Taylor, within these boards there are two very different schools of thought on A's, and how to handle them. As you've seen, Puppy, Allen et al always advocate that you Bust and Expose. The MLC opinion is different, and can vary, but basically says that since an MLCer is not rational (as opposed to a WAS who is) that busting and exposure can backfire if done at the wrong time or in the wrong way.

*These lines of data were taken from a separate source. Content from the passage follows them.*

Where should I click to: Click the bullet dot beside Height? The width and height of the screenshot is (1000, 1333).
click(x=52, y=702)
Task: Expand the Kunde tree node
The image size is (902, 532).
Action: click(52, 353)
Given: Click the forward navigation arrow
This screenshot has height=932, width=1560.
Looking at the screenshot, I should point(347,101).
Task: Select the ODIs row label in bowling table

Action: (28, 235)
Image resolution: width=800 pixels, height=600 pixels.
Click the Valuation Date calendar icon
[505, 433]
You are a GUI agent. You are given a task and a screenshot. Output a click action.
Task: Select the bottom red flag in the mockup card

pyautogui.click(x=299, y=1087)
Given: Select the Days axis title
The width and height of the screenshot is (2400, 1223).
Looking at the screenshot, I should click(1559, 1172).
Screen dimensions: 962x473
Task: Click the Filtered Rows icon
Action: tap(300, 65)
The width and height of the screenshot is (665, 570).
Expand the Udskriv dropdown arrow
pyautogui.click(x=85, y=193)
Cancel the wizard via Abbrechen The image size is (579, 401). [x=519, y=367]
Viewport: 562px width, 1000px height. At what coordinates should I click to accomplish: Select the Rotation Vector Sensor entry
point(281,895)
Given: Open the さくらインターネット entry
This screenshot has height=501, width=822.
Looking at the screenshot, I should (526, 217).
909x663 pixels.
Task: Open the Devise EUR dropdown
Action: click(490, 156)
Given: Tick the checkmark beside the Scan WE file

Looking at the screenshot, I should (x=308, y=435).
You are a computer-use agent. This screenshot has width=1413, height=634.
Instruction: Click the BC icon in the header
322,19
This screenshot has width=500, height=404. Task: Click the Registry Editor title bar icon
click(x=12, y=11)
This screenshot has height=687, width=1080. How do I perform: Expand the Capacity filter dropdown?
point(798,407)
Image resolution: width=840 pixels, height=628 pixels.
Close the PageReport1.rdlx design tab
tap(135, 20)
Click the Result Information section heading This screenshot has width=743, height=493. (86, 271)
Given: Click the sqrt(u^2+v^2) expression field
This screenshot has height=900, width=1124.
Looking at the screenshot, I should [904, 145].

Neither are being rational, PEI. I have studied literally THOUSANDS of affairs over the past six years, and there is nothing rational about people -- previously well-adjusted and often reasonably happy -- who suddenly:
- jeopardize their careers with dangerous behavior at work;
- drain their families finances;
- expose themselves to STDs (and worse), and then bring it home and expose their unsuspecting spouses to the same things;
- neglect their own children (oftentimes, this is a mother), and even their basic needs (like a meal) to be with their OP;
- voluntarily give up their marital bed and even their homes;
- lie to their own children, siblings and parents about all of the above;
- jettison all of their previously cherished relationships, with former best friends, parents, siblings, when those people disagree with what they are doing and are perceived to get in the way of the affair;
- etc.
- etc. No, they're ALL delusional and irrational. The difference between the two approaches (and PEI is right, there are two VERY different approaches advocated) is that one treats the affair like an addiction, and the other treats is as one of a broader group of symptoms (MLC).
I've studied all of the various teachings on the best way to deal with affairs -- MWD's, Harley, Tupy, McGraw, Glass, etc. While each emphasize different aspects, it basically comes down to a group that believes in treating it as an ADDICTION, complete with physiological implications, and a group that doesn't.
I know reasonable people who differ on this, and I'd estimate the divide is somewhere around 60/40, so neither approach is some extreme view. But trust me, there is NOTHING rational about the behavior or someone caught up in an affair. It is only after I studied them, and came to the conclusion that affairs were ADDICTIONS, that suddenly all of the bizarre and reckless behavior suddenly made sense to me.
Puppy
P.S. If you want to do some further reading on this, Google sometime the following: "love lust brain addiction PEA". Scary stuff. Enlightening, but scary.